Leaving the elevator, I slowly approached the room. Heaviness in my heart, my eyes blood shot red, hands in pockets, I wasn't ready.
  There was the priest, Mikasa, Hanji, Erwin, and Armin, amongst others that were there to see Eren. I looked over past them and approached Eren's now deceased body. Mikasa was on the opposite side, holding his hand, her head down placed with sorrowful sobs of her now departed brother.
   I sat down in the chair beside Eren's hospital bed, on the he opposite side. Mikasa slowly lifted her head up and looked at me. Her eyes were just about as blood shot as mine.
  "H-he left this for you," she pointed to a letter addressed to me that was on his hospital tray.

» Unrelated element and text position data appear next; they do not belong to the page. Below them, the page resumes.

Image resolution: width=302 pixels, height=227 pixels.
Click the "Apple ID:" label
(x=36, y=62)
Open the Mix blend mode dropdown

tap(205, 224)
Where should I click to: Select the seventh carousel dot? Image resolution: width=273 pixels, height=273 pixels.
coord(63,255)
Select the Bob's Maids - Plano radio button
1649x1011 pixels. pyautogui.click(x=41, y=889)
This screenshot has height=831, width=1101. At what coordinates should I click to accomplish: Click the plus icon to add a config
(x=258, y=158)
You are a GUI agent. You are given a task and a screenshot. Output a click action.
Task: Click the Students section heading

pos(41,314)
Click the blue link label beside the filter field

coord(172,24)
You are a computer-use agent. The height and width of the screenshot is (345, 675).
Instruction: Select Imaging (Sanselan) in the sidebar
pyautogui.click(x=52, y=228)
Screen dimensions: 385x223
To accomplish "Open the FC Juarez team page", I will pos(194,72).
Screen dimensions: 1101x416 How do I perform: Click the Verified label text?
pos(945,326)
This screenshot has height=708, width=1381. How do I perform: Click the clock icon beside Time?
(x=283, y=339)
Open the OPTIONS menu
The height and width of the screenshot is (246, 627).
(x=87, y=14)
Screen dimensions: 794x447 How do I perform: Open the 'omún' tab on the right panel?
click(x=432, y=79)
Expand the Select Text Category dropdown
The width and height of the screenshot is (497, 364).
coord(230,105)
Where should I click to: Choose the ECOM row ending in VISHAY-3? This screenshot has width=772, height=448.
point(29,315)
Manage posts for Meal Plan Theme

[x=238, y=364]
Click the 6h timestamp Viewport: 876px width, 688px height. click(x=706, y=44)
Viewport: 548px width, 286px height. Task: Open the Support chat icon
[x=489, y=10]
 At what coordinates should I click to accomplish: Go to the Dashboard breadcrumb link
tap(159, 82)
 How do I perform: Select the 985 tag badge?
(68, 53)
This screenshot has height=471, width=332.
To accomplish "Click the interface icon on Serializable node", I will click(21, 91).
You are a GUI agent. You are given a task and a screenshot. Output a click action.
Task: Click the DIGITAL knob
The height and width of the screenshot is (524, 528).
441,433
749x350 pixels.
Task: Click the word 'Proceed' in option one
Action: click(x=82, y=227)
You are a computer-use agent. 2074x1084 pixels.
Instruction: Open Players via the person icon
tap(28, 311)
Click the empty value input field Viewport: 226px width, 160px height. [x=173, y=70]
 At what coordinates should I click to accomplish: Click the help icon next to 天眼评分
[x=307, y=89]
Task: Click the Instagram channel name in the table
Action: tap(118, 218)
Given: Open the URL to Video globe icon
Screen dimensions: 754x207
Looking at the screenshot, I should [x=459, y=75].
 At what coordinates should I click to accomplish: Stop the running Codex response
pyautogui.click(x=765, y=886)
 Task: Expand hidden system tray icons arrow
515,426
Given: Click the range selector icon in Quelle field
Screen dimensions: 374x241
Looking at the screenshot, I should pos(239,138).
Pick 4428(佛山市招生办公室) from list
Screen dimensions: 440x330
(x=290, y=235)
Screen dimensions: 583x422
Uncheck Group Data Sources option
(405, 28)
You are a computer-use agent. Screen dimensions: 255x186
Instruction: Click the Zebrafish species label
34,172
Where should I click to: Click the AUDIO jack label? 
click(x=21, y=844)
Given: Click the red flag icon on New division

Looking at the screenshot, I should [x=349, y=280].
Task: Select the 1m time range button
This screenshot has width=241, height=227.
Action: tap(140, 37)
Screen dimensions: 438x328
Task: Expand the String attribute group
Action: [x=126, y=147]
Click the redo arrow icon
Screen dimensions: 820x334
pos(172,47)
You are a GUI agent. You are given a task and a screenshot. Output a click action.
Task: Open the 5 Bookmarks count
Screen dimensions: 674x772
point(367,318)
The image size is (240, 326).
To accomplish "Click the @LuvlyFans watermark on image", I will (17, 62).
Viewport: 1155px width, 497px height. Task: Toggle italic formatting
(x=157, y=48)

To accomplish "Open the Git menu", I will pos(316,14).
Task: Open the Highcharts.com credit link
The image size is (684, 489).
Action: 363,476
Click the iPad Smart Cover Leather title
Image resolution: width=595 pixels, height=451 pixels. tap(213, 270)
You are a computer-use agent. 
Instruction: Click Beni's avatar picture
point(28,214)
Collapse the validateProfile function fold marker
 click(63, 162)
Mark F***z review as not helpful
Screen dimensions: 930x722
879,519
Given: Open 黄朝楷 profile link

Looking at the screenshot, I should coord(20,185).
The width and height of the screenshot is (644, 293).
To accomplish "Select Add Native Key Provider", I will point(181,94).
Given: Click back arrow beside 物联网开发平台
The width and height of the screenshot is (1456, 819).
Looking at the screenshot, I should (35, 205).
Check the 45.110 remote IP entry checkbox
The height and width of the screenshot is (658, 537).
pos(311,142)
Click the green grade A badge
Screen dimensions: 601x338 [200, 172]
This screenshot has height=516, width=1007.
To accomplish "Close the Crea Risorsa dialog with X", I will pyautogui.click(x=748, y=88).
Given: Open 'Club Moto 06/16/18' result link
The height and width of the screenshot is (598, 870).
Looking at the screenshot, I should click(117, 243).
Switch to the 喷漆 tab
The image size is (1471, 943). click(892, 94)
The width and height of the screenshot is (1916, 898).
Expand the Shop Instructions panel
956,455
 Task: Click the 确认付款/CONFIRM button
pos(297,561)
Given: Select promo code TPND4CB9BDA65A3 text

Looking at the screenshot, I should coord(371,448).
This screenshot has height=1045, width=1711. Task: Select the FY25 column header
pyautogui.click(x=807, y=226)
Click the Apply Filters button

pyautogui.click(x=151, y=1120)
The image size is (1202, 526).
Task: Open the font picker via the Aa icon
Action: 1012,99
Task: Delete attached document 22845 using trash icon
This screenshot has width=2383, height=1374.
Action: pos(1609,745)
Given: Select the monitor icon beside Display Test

  I took the letter and opened it.

Letter 3
  Dear Levi,
      Heh, it's funny how when a person is dying, you get to know how they truly think and or feel. Levi, I know my time is up, I'm scared. You made my life worth living, without meeting you I don't know where I would be. I'm sure it's the same with you. I had my doubts, but you being here with me all day and night, I know you love me. I want you to stay strong once I'm gone, move on, of course remember me, duh, but don't dwell on ill feelings. I don't want you to remember how sick or deprived I was in my final moments. I want you to remember the good times, times at the fair, our wedding, how we first met. The times where I was healthy and it was us against the world. I want you to be strong for my family, don't forget to tell Erwin to kiss my ass. Just kidding. I just want you to know, I am leaving this world knowing I don't have any regrets. Meeting you was just as great of an accomplishment and a fantastic goal. There's some I have to say Levi, that is, you are my true love; forever and always. When you look up at the stars, remember me, hearing, 'Mr. Blue Sky', remember me. I love you Levi Ackerman.
                             Love,
                                   Eren

  I read the final lines of the letter. At this point, tears were on to the paper, smearing some on the ink. Turning my head to the side, I swore I felt someone's hand there. There was no one. I smiled softly.